How is your altissimo on tenor? Half the soprano is in that range, so voicing the soprano properly and voicing tenor altissimo properly is in the same range. So the same vocal shape feeling thst works for altissimo tenor is the neighborhood of where you need to be on soprano.
 
#4 ·
You do long tones in front of a tuner to learn the "signature" of your horn --- which notes are close, which are flat, which are sharp. Pay attention.

Then practice long tones with drones. This will teach your ears.

Then slow scales with audio reference, if you have any way to do MIDI it's easy to set up whole note scales at about mm=60

Insights and incites by Notes
 
#9 ·
This is great advice! Exactly what I would recommend. Using a visual tuner is good exercise at first, but that won't help you on the bandstand. It's crucial to practice tuning yourself by listening to a reference. A drone can be great, but I also recommend doing long tones to recordings. What I do is put my iTunes on shuffle and play long tones to whatever song comes up, fitting my intonation to whatever that recording is. That builds pitch flexibility and intonation awareness all at the same time.

You do long tones in front of a tuner to learn the "signature" of your horn --- which notes are close, which are flat, which are sharp. Pay attention.

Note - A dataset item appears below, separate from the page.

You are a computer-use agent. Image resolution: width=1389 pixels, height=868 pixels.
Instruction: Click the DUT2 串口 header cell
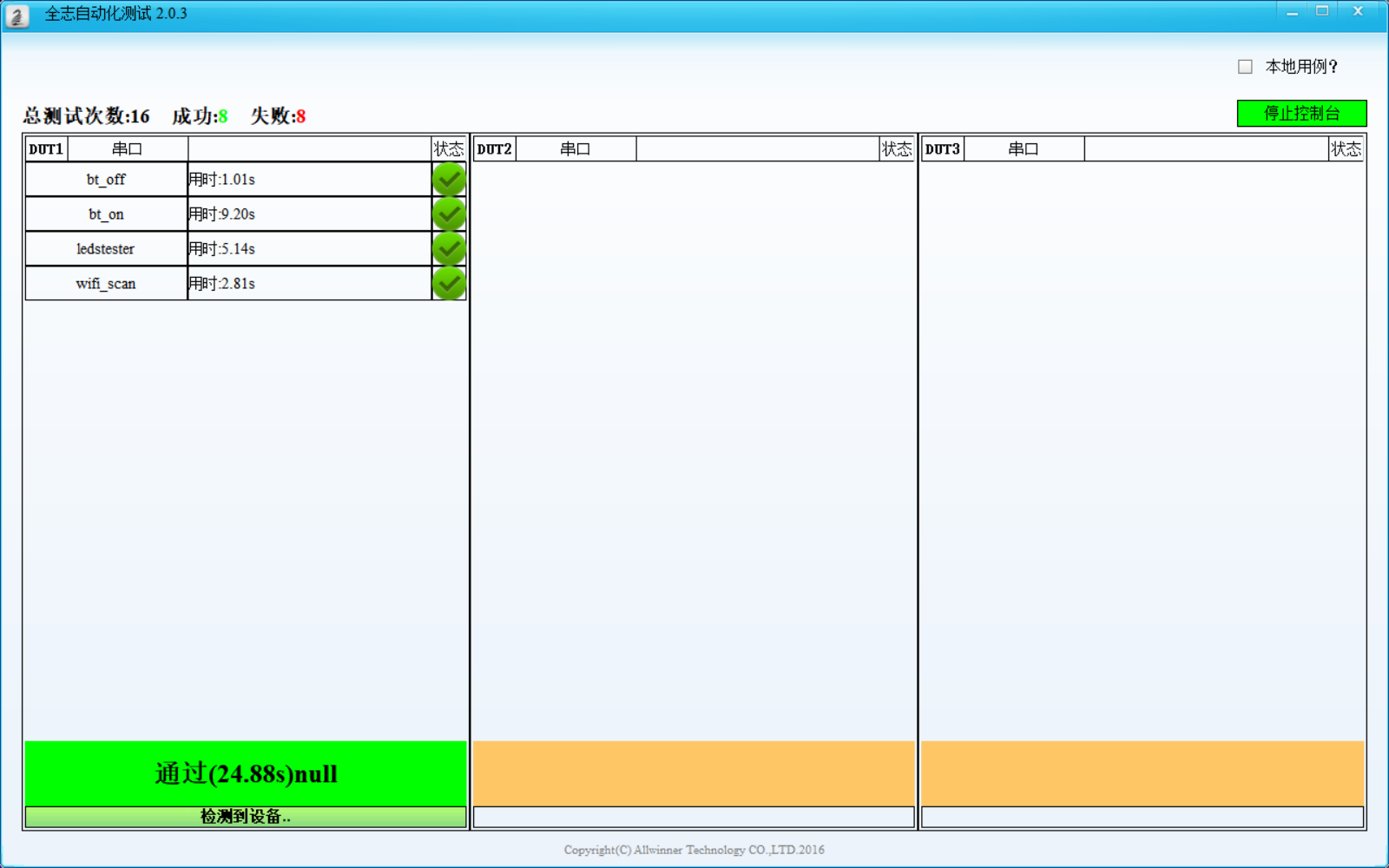coord(576,149)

Then practice long tones with drones. This will teach your ears.
 
#7 ·
The difficult thing with a soprano is finding the right position for the mouthpiece. It’s easy to lip a note into tune, but if you start doing that, you end up having to lip every note into tune separately. Some instruments are only in tune with the mouthpiece a little more out and a tighter embouchure, some with the mouthpiece further in and a looser embouchure, different voicings with mouth and tongue. A starting point is blowing a low B, then overblow it without octave key and then finger middle B - long tube versus short tube B. If they are both in tune, the instrument is in tune with itself. But you can often get it in tune both ways (tight and loose embouchure, mouthpiece out or in). Experiment and find your and your setups ideal and most comfortable position, embouchure and voicing. If it works, very little embouchure adjustment is needed through different registers and notes. The area where the tuning either works or not, is in the really high and altissimo register. A tuner will tell. Finding your sweet spot is worth the effort. Once you find it, the general tuning falls into place.
 
#8 ·
The difficult thing with a soprano is finding the right position for the mouthpiece. It's easy to lip a note into tune, but if you start doing that, you end up having to lip every note into tune separately. Some instruments are only in tune with the mouthpiece a little more out and a tighter embouchure, some with the mouthpiece further in and a looser embouchure, different voicings with mouth and tongue. A starting point is blowing a low B, then overblow it without octave key and then finger middle B - long tube versus short tube B. If they are both in tune, the instrument is in tune with itself.
Yes, it's the Bs and C#s that are going to be the biggest issue. Get those sound as good as possible to your ear, note the mouthpiece position and use that as a starting point to lip any notes as necessary.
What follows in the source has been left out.